Broad-based growth across sectors, supported by lower rates and tighter spreads, drove the record volume.

By Wei ChenSeptember 20, 20254 min read

Broad-based growth across sectors, supported by lower rates and tighter spreads, drove the record volume.

Record Issuance in 2024

Singapore's corporate debt market recorded a record S$308 billion in new issuance in 2024, a 34% increase from the prior year, driven by favorable interest rate conditions and broad-based demand across sectors. The outstanding size of the corporate debt market expanded 9% to reach S$617 billion by end-2024, according to the Monetary Authority of Singapore's (MAS) annual report on corporate debt market development. Growth was supported by lower interest rates and tighter credit spreads, which encouraged issuers to tap the market for funding across a range of currencies and tenors.

The 34% year-on-year increase in issuance volumes marks a significant acceleration from prior years and underscores the depth and resilience of Singapore's debt capital markets. The growth was not confined to a single currency segment: in the SGD market, issuance was buoyed by accommodative domestic conditions, while in the non-SGD market, financial institutions led volumes as they sought to finance asset book expansion.

Broad-Based Growth Across Sectors

The 2024 surge was broad-based across financial institutions, corporates, and statutory boards, indicating that the market is drawing from a diverse issuer base rather than relying on any single sector for momentum. In the non-SGD market, financial institutions were the primary drivers of issuance volumes, reflecting their need to fund asset growth in a lower-rate environment. Foreign corporates with Singapore operations also contributed meaningfully—Pfizer, for example, tapped the Singapore bond market to finance regional expansion, highlighting the city-state's role as a funding hub for global businesses.

Data from MAS's 2024 report on 2023 issuance provides a detailed breakdown of the issuer composition:

Exhibit

2023 Singapore Corporate Debt Issuance by Issuer Type

Financial institutions dominated issuance, followed by corporates.

%Source: Orionmano Industries

Financial institutions accounted for 54.2% of total issuance in 2023, followed by corporations (excluding property) at 41.8%, and special-purpose vehicles at 4.0%. This composition underscores the dominance of bank-led issuance activity, though the corporate segment remains substantial.

Digital Bond Market Development

Digital corporate bond issuance in Singapore reached approximately USD 2.5 billion by end-2024, representing a nascent but growing segment of the broader corporate debt market. Issuers in this space include a diverse range of participants—corporations, financial institutions, and special-purpose vehicles—indicating early but broadening adoption of distributed ledger technology for debt capital markets.

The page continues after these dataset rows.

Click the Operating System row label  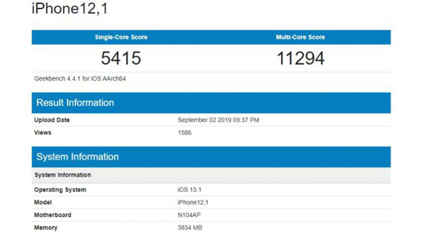click(x=60, y=190)
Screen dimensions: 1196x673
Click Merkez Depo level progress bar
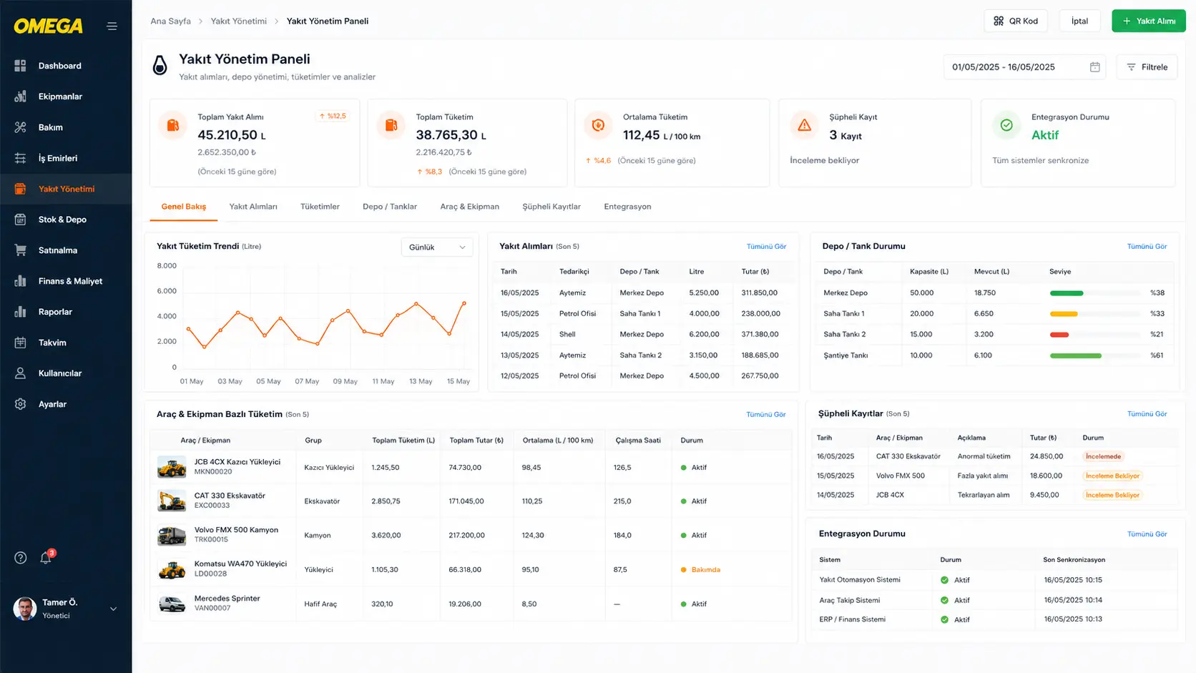[x=1094, y=293]
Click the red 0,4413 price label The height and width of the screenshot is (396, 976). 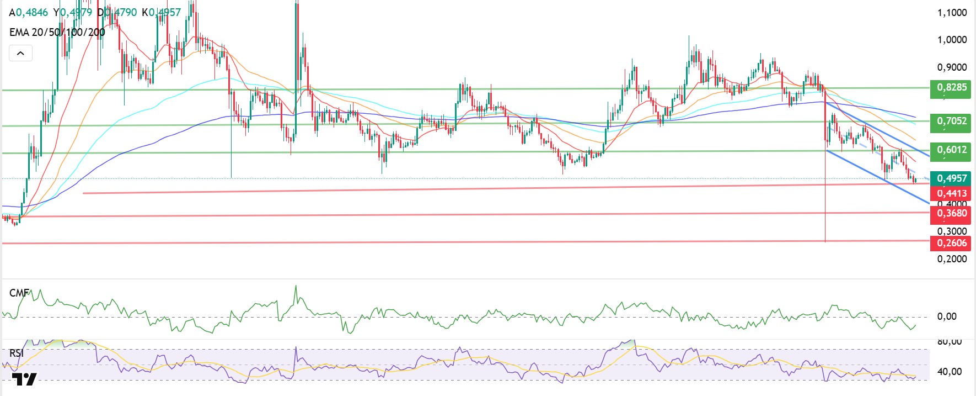[x=950, y=193]
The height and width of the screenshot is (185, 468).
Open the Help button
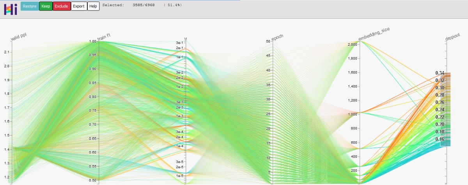coord(93,6)
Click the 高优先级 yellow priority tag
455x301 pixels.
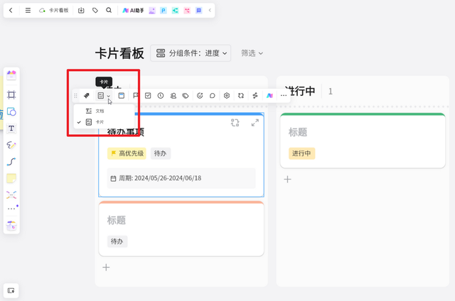coord(127,153)
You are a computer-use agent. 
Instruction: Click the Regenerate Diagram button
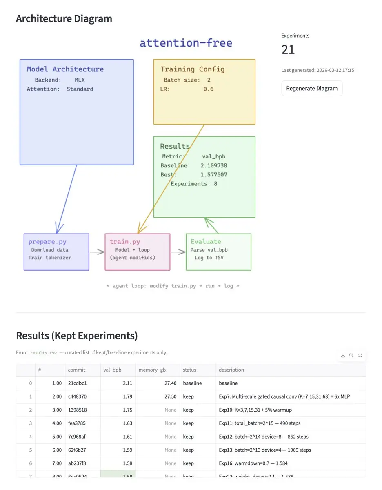point(312,88)
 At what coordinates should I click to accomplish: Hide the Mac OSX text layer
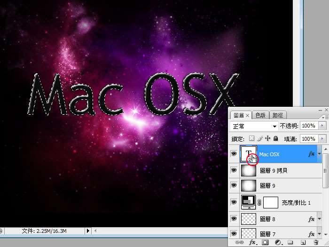(x=234, y=154)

To accelerate mainstream adoption, MAS launched the Global-Asia Digital Bond Grant Scheme (G-ADBGS) in 2025, offering grants of up to SGD 450,000 per issuance. The scheme is designed to defray the costs associated with digital bond issuance and encourage repeat participation from both domestic and international issuers. While the digital bond segment remains small relative to the S$308 billion traditional issuance total, the grant scheme signals a policy commitment to building infrastructure that could reduce issuance costs and settlement times over the medium term.

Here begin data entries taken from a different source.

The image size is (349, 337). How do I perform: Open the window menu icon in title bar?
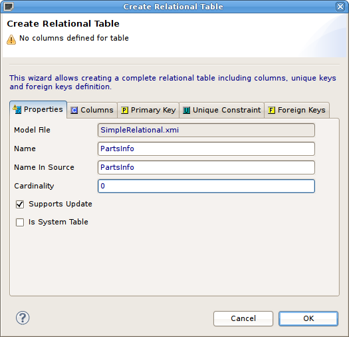pyautogui.click(x=9, y=7)
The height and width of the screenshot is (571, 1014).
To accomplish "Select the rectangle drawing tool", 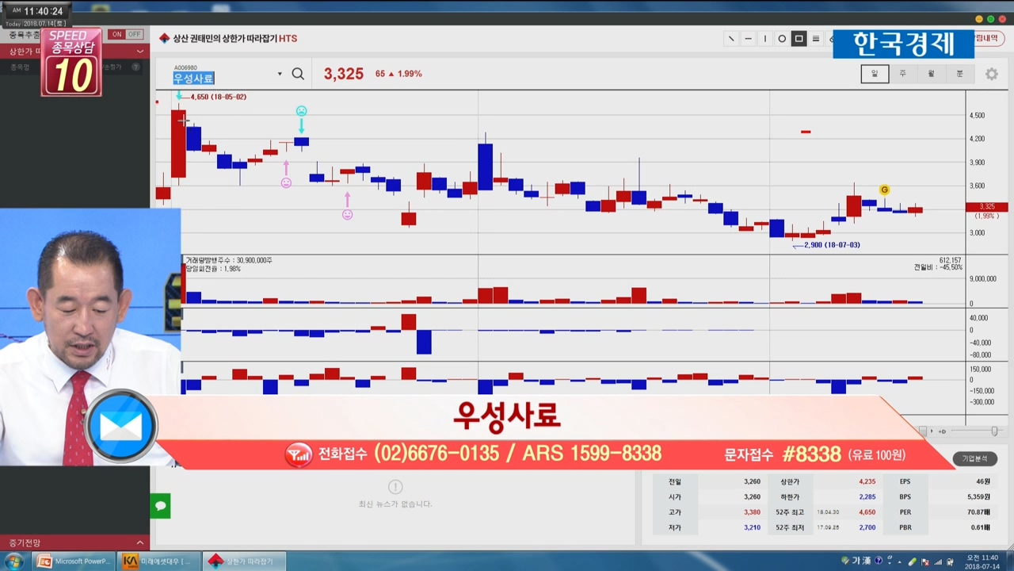I will click(x=799, y=39).
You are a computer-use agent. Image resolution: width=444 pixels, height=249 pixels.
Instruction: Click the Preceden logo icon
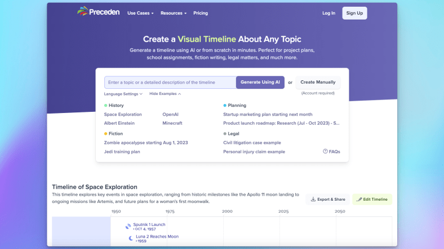click(x=82, y=12)

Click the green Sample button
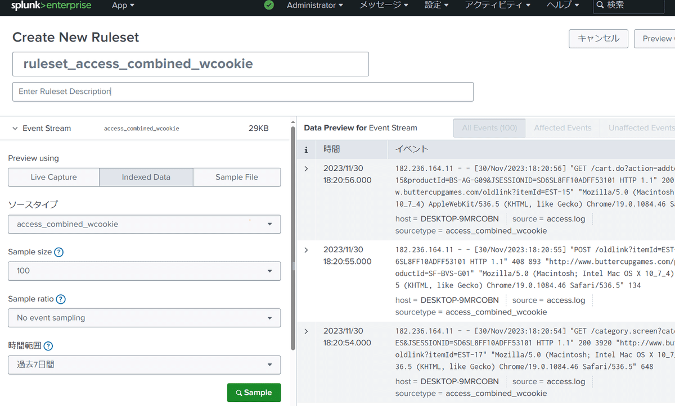(x=254, y=393)
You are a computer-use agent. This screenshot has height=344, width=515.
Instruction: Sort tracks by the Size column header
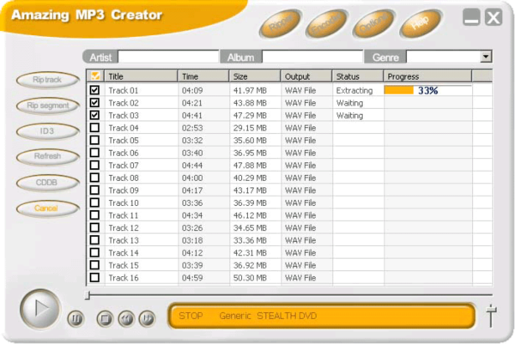coord(255,76)
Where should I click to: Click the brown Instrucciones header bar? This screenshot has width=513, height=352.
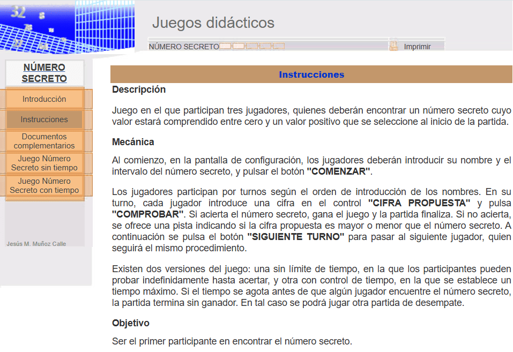click(x=311, y=74)
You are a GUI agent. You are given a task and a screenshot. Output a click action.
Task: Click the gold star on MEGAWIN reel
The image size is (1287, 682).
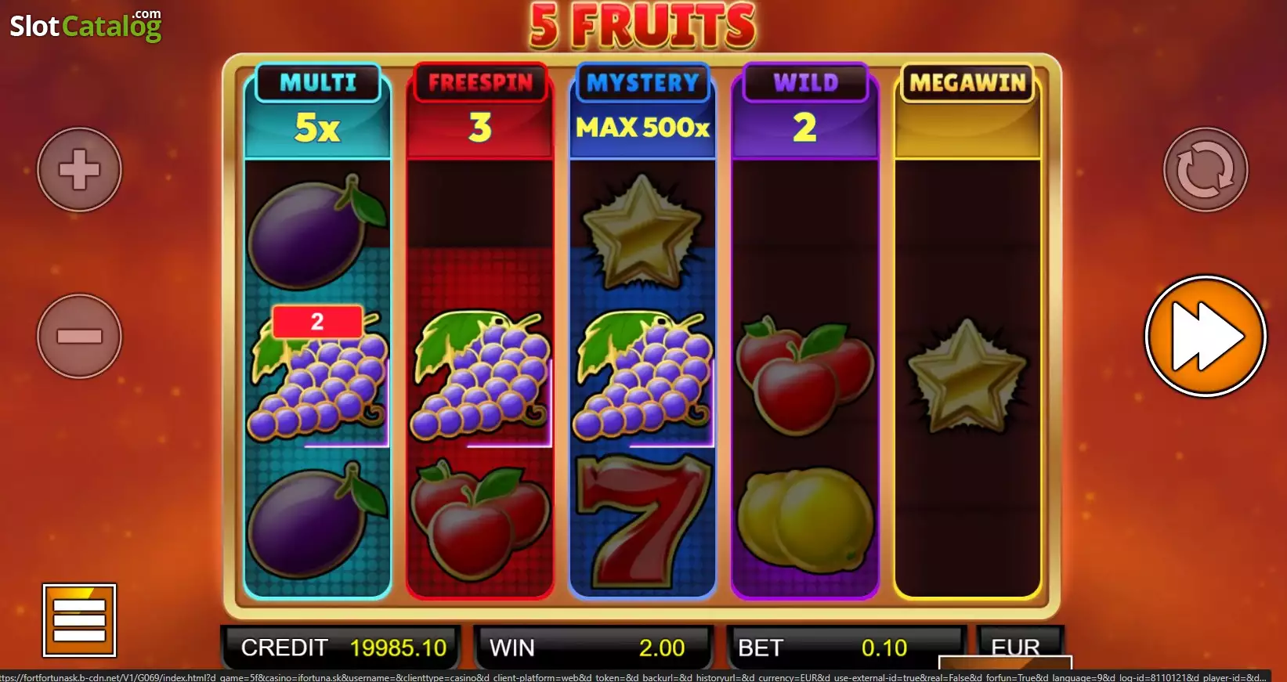(x=967, y=377)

Outlook and Financial Stability

Looking ahead, the corporate debt market is expected to remain supported by resilient fundamentals, though MAS stress tests highlight vulnerable segments that warrant vigilance amid potential global financial tightening. In its 2024/2025 Annual Report, MAS applied a more severe stress scenario—incorporating a sharp tightening in global financial conditions, heightened financial market volatility, a trade shock, and elevated policy uncertainty—to assess domestic financial system stability.

The key findings indicate that Singapore banks have strong capital buffers and healthy liquidity profiles and should weather a global recession and tightened financial conditions for an extended period. Corporates and households are generally resilient, with healthy debt-servicing capacities and good financial buffers. However, MAS noted that there are segments of businesses and households that are more vulnerable and should exercise vigilance.

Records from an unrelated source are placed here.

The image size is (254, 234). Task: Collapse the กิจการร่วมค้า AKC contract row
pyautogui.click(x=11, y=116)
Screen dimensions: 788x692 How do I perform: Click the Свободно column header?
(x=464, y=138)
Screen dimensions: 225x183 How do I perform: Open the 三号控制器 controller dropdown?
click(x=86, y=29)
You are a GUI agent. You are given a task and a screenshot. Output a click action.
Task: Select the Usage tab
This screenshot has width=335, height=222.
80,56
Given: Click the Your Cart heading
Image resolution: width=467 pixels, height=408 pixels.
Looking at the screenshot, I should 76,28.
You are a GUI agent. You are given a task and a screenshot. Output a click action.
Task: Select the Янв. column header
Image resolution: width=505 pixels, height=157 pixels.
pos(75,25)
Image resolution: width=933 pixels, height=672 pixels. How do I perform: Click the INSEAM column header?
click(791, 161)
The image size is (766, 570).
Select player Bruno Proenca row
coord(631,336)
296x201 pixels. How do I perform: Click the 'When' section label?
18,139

On the sustainability front, momentum continues to strengthen. Sustainable finance activity in Singapore reached a new high in 2024, with green, social, sustainable, and sustainability-linked (GSSSL) loans originated from Singapore exceeding S$48 billion. Singapore remains ASEAN's largest market for GSSSL bonds and loans, positioning it well to support the region's transition to a low-carbon economy despite international headwinds in climate action.

The broader financial sector context is supportive: assets under management in Singapore grew 12.2% year-on-year to exceed S$6 trillion in 2024, and foreign exchange average daily traded volumes surpassed S$1.5 trillion. These factors collectively reinforce Singapore's status as a leading Asian financial hub and provide a strong foundation for the corporate debt market to sustain its growth trajectory, provided global financial conditions remain stable.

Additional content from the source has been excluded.